"Kenneth Robeson - Doc Savage 005 - Pirate of the Pacific" - читать интересную книгу автора (Robeson Kenneth)

jumped to another, a third, a fourth.

All were unconscious!

With mad haste, Liang-Sun shucked the rug off the head and shoulders of the man he had cut in two.

Liang-Sun's squawl of horrified surprise was like that of a cat with its tail stepped on.

The body in the rug was one of his own men!

Terror laid hold of Liang-Sun, a fright such as he had never before experienced. He dashed headlong out
into the court.

"The bronze man is a devil!" he shrilled. "Flee, my sons!"

The Orientals who had been on guard outside, needed no urging. They battled each other to be first
across the drawbridge and into their cars. They had their fill of fighting the bronze giant.
They departed without knowing what had made their fellows unconscious. A close inspection of the
room where the men slept would have shown the remains of many thin-walled glass balls. Perhaps they
might have guessed these had originally contained an anaesthetic gas which made men unconscious the
instant they breathed it, yet which became harmless after it had been in the air two or three minutes.
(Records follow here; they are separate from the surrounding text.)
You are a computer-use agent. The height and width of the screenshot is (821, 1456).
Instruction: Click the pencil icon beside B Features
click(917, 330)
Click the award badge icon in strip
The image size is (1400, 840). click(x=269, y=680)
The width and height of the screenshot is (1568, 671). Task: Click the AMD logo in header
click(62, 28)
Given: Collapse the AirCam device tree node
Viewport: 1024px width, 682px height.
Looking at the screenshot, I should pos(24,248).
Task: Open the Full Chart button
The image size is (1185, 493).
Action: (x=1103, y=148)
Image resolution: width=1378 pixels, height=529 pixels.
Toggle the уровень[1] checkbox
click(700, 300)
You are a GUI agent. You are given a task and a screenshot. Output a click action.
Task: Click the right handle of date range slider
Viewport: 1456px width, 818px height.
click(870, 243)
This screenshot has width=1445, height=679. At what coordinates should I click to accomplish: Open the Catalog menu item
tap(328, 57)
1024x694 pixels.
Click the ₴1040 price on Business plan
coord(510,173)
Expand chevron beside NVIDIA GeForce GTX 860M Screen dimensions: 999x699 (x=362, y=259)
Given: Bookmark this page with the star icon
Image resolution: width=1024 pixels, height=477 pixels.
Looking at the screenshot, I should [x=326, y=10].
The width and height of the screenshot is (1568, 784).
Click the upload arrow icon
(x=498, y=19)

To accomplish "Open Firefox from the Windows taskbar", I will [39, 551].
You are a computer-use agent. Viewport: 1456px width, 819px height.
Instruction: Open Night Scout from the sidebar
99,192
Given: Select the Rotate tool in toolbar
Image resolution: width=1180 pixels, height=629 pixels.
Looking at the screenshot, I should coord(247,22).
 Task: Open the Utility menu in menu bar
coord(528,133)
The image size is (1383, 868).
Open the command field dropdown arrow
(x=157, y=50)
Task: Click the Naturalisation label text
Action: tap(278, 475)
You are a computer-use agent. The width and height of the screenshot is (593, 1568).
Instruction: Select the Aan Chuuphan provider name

These anaesthetic globes were Doc's invention. He always carried a supply with him.

Cars bearing the fleeing Mongols were not out of earshot when Doc arose from the concealment of a
divan not six feet from the phone over which Liang-Sun had talked to his chief.

Doc had heard that conversation.

Doc's escape from the tightly chained rug, so mystifying to Liang-Sun, had not been difficult. Doc had
employed a simple trick used by escape artists. He had tensed all his muscles when the rug was being
tied. Relaxing later, he had plenty of room to crawl out after he had reduced the guards to
unconsciousness with the anaesthetic.

Doc had not been affected by the anaesthetic for the simple reason that he could hold his breath during
the two or three minutes it was effective.

He sped out of the castle, with the idea of following Liang-Sun and the others. But they had stolen his
gray roadster.

Doc ran for the nearest boulevard. It was a quarter of a mile distant. Had official timers held stop
watches on that quarter, the time Doc did it in would have been good for a headline on any sport page in
the country. But the only observer was a stray dog which sought to overhaul the bronze man.

On the boulevard, Doc hailed a taxi.

Chapter 5. THE DRAGON TRAIL
THE cab let Doc Savage out before an uptown New York police station. He entered. The marked
deference of the cops, the celerity with which they sprang to grant his wishes, showed they knew him as
a person of power. The police commissioner himself would not have gotten better service.